Énard's latest novel, Street of Thieves, has ideas and charisma to burn.

This book, though no kind of failure, may seem a little pinched and bashful to readers of Mathias Énard’s novel Zone, a 500-page, single-sentence rumination on European cruelty that was published last summer to giddy applause. A back-cover blurb by the writer Patrick McGuinness, who also teaches French at Oxford, claims that Street of Thieves is “what the great contemporary French novel should be”, but this is a description better deserved by its predecessor – and possibly its successor, Boussole (“compass”), a grand-scale effort published in French this month by Actes Sud, which promises the reader “staggering erudition” and “heartbreaking lucidity”. Street of Thieves never calls for adjectives of that order (“involving” would be closer to the mark) though it still confirms Énard as the most brazenly lapel-grabbing French writer since Michel Houellebecq. Even on a quiet day, he has ideas and charisma to burn.

In a doomy, plague-ridden future, Lakhdar recalls a late adolescence torn between his duties as a Moroccan-born Muslim and the temptations extended by the north, an alternate universe situated just across the Strait of Gibraltar. In one scale sit “prayers, the Quran and God, who was a little like a second father, minus the kicks in the rear”. In the other sit miniskirted female tourists and the pleasures portrayed in the French detective novels that Lakhdar consumes “by the dozen”: “sex . . . blondes, cars, whisky”. When he is thrown out by his family for having an affair with his cousin, it looks as if fate is tipping the balance. But it doesn’t work out that way. Poverty keeps him tethered to his homeland, and he takes a job working as a bookseller for Sheikh Nureddin, the local imam.

Meanwhile, Lakhdar’s best friend, Bassam, is playing out the same conflict in more volatile ways. Though no less lustful and weed-smoking, he is devoted to Nureddin, for whom, it soon emerges, the Propagation of Quranic Thought is an activity broadly defined, accommodating sticks and stones – and knives and bombs – as well as the pamphlets peddled by Lakhdar.

For much of the first half, the novel is an odd mixture of picaresque and parable. Lakhdar is sometimes an object or victim of fate, sometimes a plaything of his author’s purposes, and the gear changes required can be jerky. One moment, Lakhdar will tell the reader, “And that’s how I entered the service of Marcelo Cruz, funeral services,” in a fish-out-of-water, “isn’t life funny?” sort of way. The next moment, he coolly notes the thematic overlap of his work for Cruz with a previous position that involved digitising the records of an Algerian infantry regiment in the First World War. “The idea of sending real stiffs back to Morocco after having imported dead soldiers to it virtually was rather amusing, I thought.”

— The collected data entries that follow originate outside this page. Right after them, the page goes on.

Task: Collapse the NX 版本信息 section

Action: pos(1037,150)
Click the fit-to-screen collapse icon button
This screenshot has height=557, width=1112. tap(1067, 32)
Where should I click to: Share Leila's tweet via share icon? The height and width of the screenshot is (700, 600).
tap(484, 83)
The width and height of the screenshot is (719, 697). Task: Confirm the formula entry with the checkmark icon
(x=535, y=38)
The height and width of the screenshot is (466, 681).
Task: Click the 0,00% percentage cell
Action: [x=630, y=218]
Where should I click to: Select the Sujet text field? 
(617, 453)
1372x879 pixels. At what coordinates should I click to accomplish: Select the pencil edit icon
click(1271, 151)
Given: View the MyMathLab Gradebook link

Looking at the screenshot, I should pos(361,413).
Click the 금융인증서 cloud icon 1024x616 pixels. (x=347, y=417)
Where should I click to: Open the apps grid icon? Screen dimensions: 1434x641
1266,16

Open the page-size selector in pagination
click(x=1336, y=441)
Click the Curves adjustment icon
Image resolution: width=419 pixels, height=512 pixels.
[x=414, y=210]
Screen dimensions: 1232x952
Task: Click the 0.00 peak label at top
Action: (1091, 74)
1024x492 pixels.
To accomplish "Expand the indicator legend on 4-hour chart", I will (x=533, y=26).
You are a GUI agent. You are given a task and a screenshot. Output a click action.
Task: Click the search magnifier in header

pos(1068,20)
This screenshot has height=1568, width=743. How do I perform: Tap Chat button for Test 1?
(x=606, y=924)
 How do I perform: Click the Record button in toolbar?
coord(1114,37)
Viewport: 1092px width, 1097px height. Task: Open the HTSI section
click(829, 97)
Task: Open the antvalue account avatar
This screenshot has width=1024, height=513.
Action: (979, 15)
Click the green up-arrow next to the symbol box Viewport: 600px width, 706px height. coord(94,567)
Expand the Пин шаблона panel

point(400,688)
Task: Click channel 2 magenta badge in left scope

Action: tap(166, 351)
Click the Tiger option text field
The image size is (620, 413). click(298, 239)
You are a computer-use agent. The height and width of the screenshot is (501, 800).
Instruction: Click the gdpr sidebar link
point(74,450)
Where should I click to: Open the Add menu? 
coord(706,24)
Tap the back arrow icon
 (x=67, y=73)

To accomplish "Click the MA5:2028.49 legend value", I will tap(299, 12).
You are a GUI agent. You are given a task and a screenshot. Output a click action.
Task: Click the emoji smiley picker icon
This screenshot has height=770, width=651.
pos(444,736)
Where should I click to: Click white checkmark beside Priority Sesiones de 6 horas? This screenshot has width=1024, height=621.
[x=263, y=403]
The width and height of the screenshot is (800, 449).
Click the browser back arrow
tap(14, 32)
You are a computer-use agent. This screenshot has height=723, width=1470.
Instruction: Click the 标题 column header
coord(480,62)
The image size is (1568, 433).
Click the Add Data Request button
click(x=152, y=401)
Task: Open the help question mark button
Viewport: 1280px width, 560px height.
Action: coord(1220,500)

Énard’s parable-making instincts frequently take control of the plot, with results that verge on tiresome. When Lakhdar sets sail on a boat named after one of his heroes, the 14th-century traveller Ibn Batuta, the vessel equals Freedom. But lack of an exit visa confines him to the port of Algeciras, then a dispute with the Spanish government keeps the boat there, too. So the Ibn Batuta becomes a symbol for the way that life dashes our best hopes – or upends them. Dreams of freedom produce a nightmare reality. An ideal of escape leads to more stasis.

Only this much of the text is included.